GirlyBassey · 02/05/2024 08:08

pam290358 · 02/05/2024 07:55

The double standards on MN are hysterical. Three separate threads on disability benefits this week. All of them proclaiming vehemently that it’s right to take away the monthly contribution to the cost of disability and instead force disabled people to prove the cost of everything they need, or move from cash to vouchers, so that the money isn’t ‘frittered away on things not disability related’ to quote one poster. And yet it’s fine to basically claim from the state for your child and then spend that money on a luxury mini break for yourself because dad is stumping up as well ? Might not be fraud in the legal sense but it’s morally bankrupt in my view.

I think that a thread on disability benefit might attract quite different posters to those drawn to comment on this thread, so your non-evidence based proclamation of double standards doesn't hold up.

Codlingmoths · 02/05/2024 08:09

WalkingaroundJardine · 02/05/2024 06:55

Maybe that’s why she is doing this actually. He’s unpredictable and once walked out on her while she was pregnant and stayed away until the child was 6 months. The child is still only 2 with ages to go until they turn 18 and perhaps the mother is assuming he is unreliable based on personal experience and is planning ahead for if the child support suddenly dries up again, which it often the case.

I agree it’s not honest but I would just pretend I never heard it. The friend was not very smart to brag about it. I probably would double check anything she charged me too to be on the safe side.

She should be planning ahead, but she’s clearly not saving the extra. She’s spending it on an extra day off work and a nice holiday. I think that might be short sighted of her.

Rosscameasdoody · 02/05/2024 08:10

Beezknees · 02/05/2024 07:59

Yes, different people on this site have different views. Funny that. Is it the exact same posters on the disability threads that are on this thread? Because I certainly haven't said anything of the sort.

I think this poster was referring to the general mindset, not not accusing specific posters. If you have a look at those threads there does seem to be a stark contrast and what the OP’s friend is doing, is basically fraud.

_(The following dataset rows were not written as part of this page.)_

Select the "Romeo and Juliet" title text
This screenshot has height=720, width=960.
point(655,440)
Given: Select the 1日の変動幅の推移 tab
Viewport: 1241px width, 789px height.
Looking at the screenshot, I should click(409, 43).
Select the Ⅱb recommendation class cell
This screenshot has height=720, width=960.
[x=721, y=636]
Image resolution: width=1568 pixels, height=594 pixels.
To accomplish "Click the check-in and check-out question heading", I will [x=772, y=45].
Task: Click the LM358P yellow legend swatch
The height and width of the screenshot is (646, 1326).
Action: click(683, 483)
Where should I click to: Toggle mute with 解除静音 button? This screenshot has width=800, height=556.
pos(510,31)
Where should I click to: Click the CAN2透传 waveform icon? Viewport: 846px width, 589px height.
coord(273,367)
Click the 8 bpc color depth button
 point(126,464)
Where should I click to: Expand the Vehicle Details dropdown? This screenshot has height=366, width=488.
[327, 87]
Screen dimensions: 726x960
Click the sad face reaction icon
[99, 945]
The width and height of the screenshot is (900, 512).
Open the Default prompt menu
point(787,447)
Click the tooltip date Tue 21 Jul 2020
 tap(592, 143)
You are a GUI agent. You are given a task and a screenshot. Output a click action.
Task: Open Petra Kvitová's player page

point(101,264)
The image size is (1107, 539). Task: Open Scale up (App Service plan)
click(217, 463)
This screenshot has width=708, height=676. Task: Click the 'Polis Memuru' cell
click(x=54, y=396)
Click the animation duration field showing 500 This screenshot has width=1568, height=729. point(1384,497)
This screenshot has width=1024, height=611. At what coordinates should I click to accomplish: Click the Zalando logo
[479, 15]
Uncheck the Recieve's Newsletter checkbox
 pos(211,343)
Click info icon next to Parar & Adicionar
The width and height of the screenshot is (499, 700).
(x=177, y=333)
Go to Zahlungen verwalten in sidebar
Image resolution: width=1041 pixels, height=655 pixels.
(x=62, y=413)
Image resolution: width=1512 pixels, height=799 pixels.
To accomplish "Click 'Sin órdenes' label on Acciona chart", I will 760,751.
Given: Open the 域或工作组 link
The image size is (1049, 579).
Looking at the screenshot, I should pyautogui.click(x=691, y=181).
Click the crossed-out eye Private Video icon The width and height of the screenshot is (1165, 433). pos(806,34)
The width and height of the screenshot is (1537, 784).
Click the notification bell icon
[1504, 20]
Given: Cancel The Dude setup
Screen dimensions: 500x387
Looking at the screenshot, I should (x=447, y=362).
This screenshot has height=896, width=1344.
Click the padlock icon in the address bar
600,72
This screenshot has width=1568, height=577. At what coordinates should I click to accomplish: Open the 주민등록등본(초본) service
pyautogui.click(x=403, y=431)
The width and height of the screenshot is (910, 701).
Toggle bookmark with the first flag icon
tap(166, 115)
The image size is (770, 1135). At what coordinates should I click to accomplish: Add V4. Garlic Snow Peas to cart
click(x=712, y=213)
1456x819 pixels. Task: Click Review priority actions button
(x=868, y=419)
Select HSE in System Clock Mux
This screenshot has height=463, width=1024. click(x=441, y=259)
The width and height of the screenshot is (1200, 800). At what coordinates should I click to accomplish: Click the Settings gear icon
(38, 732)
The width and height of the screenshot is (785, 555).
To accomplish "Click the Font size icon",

The fact that her ex is a piece of shit is irrelevant.

Beezknees · 02/05/2024 08:12

Rosscameasdoody · 02/05/2024 08:10

I think this poster was referring to the general mindset, not not accusing specific posters. If you have a look at those threads there does seem to be a stark contrast and what the OP’s friend is doing, is basically fraud. The fact that her ex is a piece of shit is irrelevant.

Yes, but different people with different opinions will be posting on different threads. So it's pointless comparing them.